What the rates guidance does insure against is an earlier tightening of financial conditions if the economy beats forecasts this year.
The ECB also announced a third round of targeted longer-term refinancing operations (TLTRO). However, the terms are less favorable than the TLTRO II loans. The new maturity will only be two years. Previously, the funds were available for four years. In addition, the cost of borrowing will be indexed to the main refinancing rate. That now stands at 0%. Previously, it could have been as low as the deposit rate, which is currently -0.4%.
In addition, it seems the new loans won’t completely replace the funding provided by the old ones. The next lending operation won’t be launched until September. However, in order to meet regulatory requirements for their net stable funding ratios, banks need to have funding with a maturity of at least one year. That means fresh funds from the ECB won’t be available in June to replace the loans expiring in June of next year.
Even though a big dose of stimulus is absent, we think GDP growth will begin to pick up in any case and that the labor market will continue to tighten.
The ECB made a mistake in caving to political pressure and ending its quantitative easing program. Confidence is a fragile thing and the big mismatch in Target2 balances, with capital accruing in Germany while there is a paucity of capital on the periphery is a clear signal that the market has no faith in the ability of the bloc’s economic expansion to self-sustain without the support of stimulus.
Today’s announcement suggests the ECB is only willing to partially accept that a mistake has been made. Raising the rate and shortening the maturity of LTRO loans is considerably less stimulative than the last round of loans. That represents a disappointment, even as the date for a potential rate hike is pushed further out.
The one thing the market has yet to price in is that the candidates to replace Mario Draghi seem to be more hawkish than he is.

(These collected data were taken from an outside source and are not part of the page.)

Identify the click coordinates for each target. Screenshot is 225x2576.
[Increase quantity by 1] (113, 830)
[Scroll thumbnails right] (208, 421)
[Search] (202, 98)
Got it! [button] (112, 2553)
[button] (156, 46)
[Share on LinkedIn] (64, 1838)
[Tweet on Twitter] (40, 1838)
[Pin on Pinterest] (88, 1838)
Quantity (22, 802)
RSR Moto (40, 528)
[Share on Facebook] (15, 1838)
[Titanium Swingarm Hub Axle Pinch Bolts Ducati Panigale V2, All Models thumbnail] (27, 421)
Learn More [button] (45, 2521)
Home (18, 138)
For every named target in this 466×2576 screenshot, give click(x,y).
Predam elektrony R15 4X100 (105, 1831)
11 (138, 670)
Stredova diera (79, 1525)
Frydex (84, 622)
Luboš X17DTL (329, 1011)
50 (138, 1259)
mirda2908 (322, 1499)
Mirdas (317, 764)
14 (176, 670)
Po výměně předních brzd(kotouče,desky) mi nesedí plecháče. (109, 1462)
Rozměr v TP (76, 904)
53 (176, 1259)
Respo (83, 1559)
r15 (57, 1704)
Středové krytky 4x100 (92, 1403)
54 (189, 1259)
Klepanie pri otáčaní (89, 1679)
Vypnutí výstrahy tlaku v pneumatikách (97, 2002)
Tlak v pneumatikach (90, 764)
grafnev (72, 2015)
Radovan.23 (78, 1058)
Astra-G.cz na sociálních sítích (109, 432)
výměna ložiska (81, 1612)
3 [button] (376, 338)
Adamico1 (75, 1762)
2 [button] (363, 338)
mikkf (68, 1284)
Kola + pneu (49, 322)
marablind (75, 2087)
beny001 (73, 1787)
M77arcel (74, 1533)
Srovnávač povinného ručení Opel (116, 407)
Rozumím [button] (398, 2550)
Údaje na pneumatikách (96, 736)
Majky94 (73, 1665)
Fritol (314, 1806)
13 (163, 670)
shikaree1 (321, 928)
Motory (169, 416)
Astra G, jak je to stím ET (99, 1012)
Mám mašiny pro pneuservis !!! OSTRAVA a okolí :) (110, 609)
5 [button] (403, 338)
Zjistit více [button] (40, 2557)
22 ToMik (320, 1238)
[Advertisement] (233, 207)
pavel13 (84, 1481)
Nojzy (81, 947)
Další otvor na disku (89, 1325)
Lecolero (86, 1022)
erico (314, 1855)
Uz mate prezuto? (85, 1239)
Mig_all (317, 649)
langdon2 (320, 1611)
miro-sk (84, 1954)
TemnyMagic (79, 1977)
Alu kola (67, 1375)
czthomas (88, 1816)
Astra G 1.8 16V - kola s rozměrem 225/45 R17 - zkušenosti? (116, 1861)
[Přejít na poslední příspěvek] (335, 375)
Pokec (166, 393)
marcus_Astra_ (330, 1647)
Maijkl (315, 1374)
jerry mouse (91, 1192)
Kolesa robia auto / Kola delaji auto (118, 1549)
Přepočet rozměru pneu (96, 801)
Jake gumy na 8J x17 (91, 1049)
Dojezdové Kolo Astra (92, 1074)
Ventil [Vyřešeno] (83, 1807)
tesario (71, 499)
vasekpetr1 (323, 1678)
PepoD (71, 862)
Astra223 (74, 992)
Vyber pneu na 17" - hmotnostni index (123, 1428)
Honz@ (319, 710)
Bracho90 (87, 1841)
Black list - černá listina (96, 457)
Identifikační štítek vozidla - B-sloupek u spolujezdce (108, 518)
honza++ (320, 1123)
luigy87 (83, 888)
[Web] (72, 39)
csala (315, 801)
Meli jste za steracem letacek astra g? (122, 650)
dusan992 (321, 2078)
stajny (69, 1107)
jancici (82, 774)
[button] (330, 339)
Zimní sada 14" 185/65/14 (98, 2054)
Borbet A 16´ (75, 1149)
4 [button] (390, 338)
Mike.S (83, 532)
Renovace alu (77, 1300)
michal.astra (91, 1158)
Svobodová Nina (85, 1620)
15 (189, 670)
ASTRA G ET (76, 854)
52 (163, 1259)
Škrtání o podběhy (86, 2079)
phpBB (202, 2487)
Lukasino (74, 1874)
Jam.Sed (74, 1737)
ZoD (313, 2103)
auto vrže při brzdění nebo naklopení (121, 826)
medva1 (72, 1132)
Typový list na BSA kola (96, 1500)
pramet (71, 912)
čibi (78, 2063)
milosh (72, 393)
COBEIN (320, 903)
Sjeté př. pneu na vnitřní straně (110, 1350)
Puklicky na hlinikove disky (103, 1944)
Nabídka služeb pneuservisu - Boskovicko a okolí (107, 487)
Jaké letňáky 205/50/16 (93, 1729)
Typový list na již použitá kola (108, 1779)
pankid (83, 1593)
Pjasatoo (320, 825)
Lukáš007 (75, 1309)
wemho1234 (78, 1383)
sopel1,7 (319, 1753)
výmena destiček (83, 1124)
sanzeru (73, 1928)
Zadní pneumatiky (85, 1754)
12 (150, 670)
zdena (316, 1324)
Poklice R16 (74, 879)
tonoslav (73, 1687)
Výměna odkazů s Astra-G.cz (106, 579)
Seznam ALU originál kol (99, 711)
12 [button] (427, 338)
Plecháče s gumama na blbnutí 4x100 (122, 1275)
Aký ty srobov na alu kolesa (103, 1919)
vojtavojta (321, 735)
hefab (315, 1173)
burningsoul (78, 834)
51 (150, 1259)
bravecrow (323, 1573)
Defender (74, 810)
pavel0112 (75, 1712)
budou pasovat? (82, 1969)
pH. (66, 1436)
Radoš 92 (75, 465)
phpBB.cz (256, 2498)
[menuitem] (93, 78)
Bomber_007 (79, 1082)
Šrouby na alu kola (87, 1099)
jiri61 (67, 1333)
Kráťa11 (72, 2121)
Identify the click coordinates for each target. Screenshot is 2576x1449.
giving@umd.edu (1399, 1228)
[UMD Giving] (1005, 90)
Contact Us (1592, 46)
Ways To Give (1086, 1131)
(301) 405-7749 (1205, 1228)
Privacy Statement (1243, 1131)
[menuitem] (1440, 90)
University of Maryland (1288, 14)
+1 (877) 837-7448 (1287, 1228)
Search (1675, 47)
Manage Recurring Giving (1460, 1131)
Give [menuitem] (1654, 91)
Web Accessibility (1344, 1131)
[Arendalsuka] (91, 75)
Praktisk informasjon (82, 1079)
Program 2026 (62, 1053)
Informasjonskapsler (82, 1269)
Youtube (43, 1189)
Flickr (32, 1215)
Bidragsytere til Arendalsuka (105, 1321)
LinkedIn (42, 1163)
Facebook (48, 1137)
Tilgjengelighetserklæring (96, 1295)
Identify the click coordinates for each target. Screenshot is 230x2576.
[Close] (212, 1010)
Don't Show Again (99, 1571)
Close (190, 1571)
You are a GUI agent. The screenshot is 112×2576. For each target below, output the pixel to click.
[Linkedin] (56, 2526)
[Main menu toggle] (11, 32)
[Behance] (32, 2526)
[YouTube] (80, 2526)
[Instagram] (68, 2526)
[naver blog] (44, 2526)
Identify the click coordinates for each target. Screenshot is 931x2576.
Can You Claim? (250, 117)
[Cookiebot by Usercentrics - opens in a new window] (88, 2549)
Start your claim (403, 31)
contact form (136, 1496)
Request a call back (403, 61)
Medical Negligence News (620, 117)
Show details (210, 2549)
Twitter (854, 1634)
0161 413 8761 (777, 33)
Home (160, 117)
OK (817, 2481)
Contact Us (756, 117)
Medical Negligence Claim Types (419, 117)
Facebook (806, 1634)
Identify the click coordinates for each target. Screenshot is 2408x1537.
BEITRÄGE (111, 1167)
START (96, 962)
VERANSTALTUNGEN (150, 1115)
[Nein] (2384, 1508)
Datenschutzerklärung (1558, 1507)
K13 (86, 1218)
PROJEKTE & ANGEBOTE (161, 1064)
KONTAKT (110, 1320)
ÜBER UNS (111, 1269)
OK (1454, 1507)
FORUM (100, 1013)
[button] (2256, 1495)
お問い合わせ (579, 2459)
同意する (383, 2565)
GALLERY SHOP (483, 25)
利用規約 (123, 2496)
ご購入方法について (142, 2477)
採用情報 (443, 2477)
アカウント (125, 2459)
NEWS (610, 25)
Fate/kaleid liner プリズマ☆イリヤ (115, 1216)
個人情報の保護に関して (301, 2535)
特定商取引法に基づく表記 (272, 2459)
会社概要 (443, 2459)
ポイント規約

Expressing an Austrian economist’s façade is necessary to win the position but the reality on the ground suggests the Eurozone is a long way from being capable of accepting an interest rate hike.
The Euro extended its decline today and remains in a medium-term downtrend where each successive round number ($1.16, $1.15, $1.14) has represented a fresh new lower high.
The Euro STOXX Banks Index pulled back today from the region of the trend mean as the full import of the higher cost of new LTRO loans was priced in.
German Bund yields are back testing their recent lows near 10 basis points and a clear upward dynamic will be required to check momentum beyond a pause.
Italian 10-year spreads closed below 250-basis points today suggesting access to LTRO loans should benefit the country’s banking sector even if they cost more.